Recentissima è la trasmissione #Riccanza, con tanto di hashtag davanti al nome, per essere più al passo coi tempi. Qui giovani rampolli di imprenditori facoltosi raccontano la loro vita, la loro “normalità” di essere nati milionari. Non è una colpa, non quella almeno. Ma la vacuità dei discorsi e dei cervelli, la distorsione dei valori, quella sì. Il tutto accompagnato da un fastidioso sottofondo musicale “ciao poveri”, che sarà anche parodistico, ma non è comunque venuto benissimo. Il problema non è la ricchezza, il problema è quando questa viene usata come parametro per valutare la qualità, che sia nella musica (vendo più di te), nell’abbigliamento (costa di più il mio), a tavola ecc ecc.
Si può criticare senza passare per anticapitalisti. L’impressione è che manchi una filosofia dietro un certo tipo di imprenditoria. Perfino Steve Jobs, che non era di certo Robin Hood, ha portato avanti dei concetti interessanti, lo stesso Bill Gates, demonizzato forse oltre le proprie colpe, ha comunque avuto un impatto importante nella vita quotidiana di tutti. Fino a risalire ad Adriano Olivetti, teorico del reinvestimento del profitto – che pure c’era – per il benessere comunitario. Altrimenti, come ha detto il filosofo Diego Fusaro (studioso di Marx in un’ottica contemporanea, qualsiasi cosa voglia dire) in un dibattito televisivo con Briatore, siamo al Faraone che dà lavoro sì, ma agli schiavi che trasportano i blocchi di pietra.
Questo patinato mondo di sfoggi sta sempre più influenzando la politica, in Italia siamo precursori, dalla Milano da bere in poi, ovviamente con l’esponente principe Silvio Berlusconi. In questo abbiamo preceduto gli Stati Uniti di 20 anni, per una volta, anche se non c’è da essere orgogliosi. “L’uomo del popolo” Donald Trump ha vinto nonostante, o forse grazie all’uso di Instagram di cui sopra, alle foto su aerei privati, palazzi col suo nome e lusso a non finire.
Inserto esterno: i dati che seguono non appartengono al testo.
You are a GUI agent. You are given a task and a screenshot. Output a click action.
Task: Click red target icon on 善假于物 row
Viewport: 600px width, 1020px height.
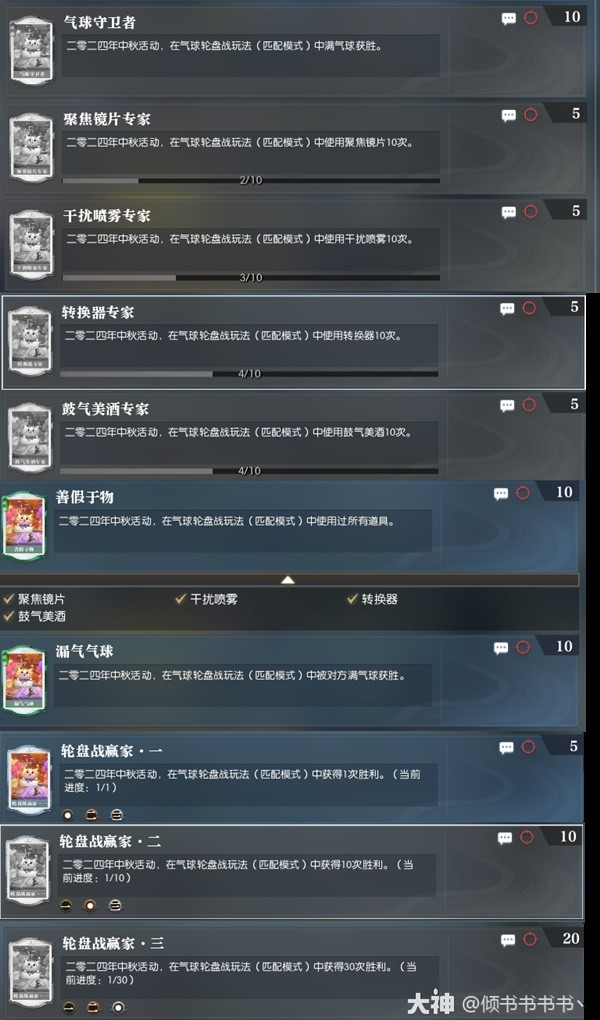523,493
Non a caso fra i suoi sostenitori c’erano Paris Hilton e Dan Bilzerian (anche qui, se non sapete chi è forse siete vecchi!), il pokerista professionista che non si fa fotografare se nei paraggi non ci sono almeno quattro-cinque modelle, piscine, varie ed eventuali. E a breve la Thailandia avrà il nuovo re che in questo non deve imparare niente da nessuno.
La consolazione è che comunque nel mondo reale si continua a parlare di economia condivisa e sostenibile, antidoto alla crisi che non è certo finita solo perché il dio denaro è tornato in auge. Tanto per una piccola fetta del pianeta non è mai cominciata. Occupy Wall Street sosteneva che l’1% ha la concentrazione delle risorse e il 99% paga il prezzo. Bisogna vedere quanti di questo 99% vuole veramente equità sociale e non protesta solo sognando di passare dall’altra parte.